北大の西浦教授が人の接触を8割減らせば、それが1を切って1カ月で収束すると試算したことが、政府方針の根拠となった。西浦教授はその論拠をYouTube上で説明していたが、政府から示された3月の段階で実効再生産数はすでに1を切っており、その後1を超えることはなかったようだ。緊急事態宣言を出す前から実効再生産数が1未満だったなら、なぜ接触8割削減が必要だったのか、論拠が明確でないと思える。
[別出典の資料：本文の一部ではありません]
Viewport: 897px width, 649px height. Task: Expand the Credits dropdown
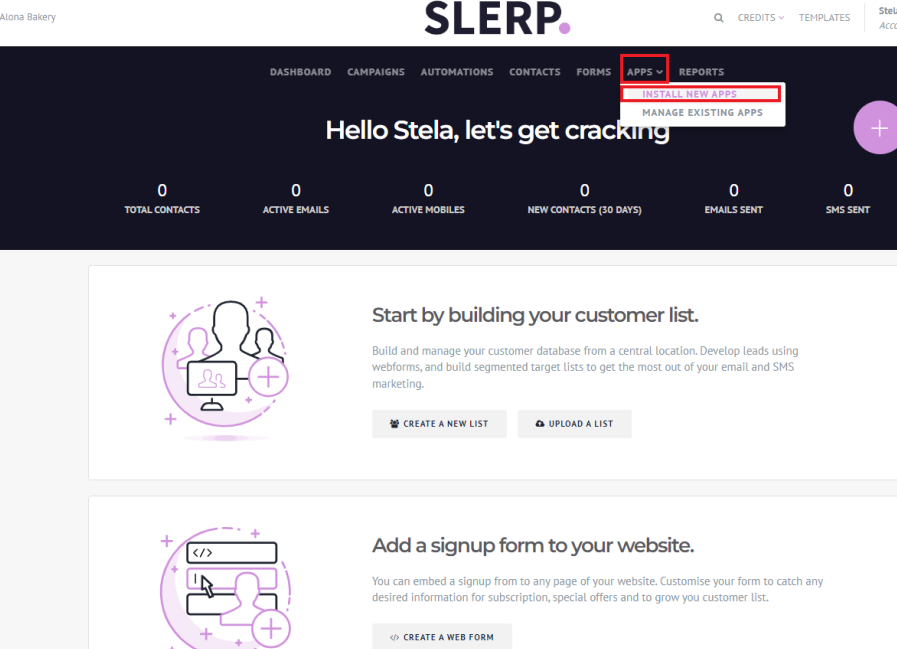coord(760,18)
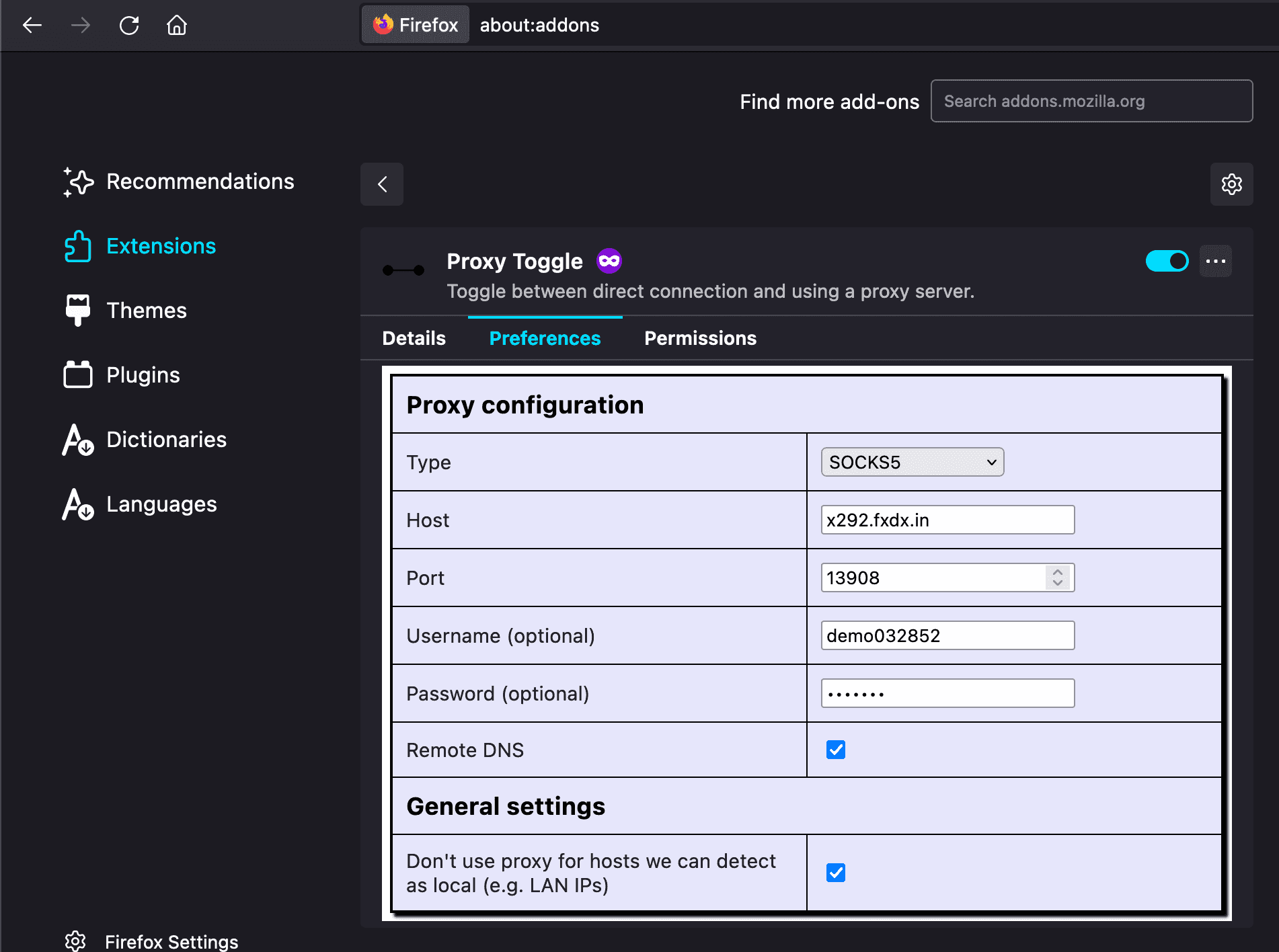Switch to the Permissions tab
This screenshot has width=1279, height=952.
(700, 338)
また、私はキヤノングローバル戦略研究所のコラムで試算を示しているが、毎日の新規陽性者数の移動平均を求めて予測を行えば、多少のタイムラグはあるが、遅くとも緊急事態宣言の発出後の早期に、新規感染者数が減少傾向に転じていることが判明したはずだ。そのあたりの予測を逐次、丁寧に行えばもっと早く宣言の解除が可能だったのではないだろうか。
感染抑止と経済再開へ、明確な戦略と議論の公開を
――日本では専門家会議の議事録をとっていなかったことがたいへん問題だと思います。開かれた議論の土台すら提供していません。
議事録がないのは奇妙だ。専門家は自らの専門的知識に責任をもって発言するのが役割だから、通常、議事録を残したら困ることはないはずだ。感情的になる議論もあったとの話が聞こえてきたことにも違和感がある。これまでに例をみない感染症への不安の中で、緊張感が張り詰めていたのであろうが、それでも冷静に科学的な議論をするのが専門家の役割だ。
専門家会議のメンバーは、ほとんどが感染症専門家のようだが、診断検査のサイエンスや、EBM(Evidence-Based Medicine;根拠に基づく医療)のエキスパートが選ばれていないようにも見受けられる。
病院の一線で活躍する臨床医師の中にも、EBMの観点から、インターネット上でPCR検査の正確性に関する科学的な情報発信をしている専門家がいる。そのような人が専門家会議のメンバーに入っていないとしたら改善すべきだ。
また、緊急事態宣言による制限解除のロードマップを見ても、専門家会議の提言は、西浦教授の感染予測の疫学モデルに依拠した接触8割削減論と経済解除推進論の政治的妥協の産物のように思えた。今後、経済活動をできるだけ維持しながら感染抑止をする検査戦略をどうすべきかの視点と論議を欠いている。第2波対策では、そこが最も重要だ。
大阪府の吉村洋文知事は、自らリーダーシップをとって独自の専門家会議を招集して、国に先駆けて府民にわかりやすいロードマップを示した。しかし、国では、専門家会議や諮問委員会といった仕組みはあっても、結局、その意思決定プロセスの透明性が低く、誰がどのようなリーダーシップをとっているのかが国民の目にははっきりしていない。そこは、これから第2波に備える国の危機管理の課題だ。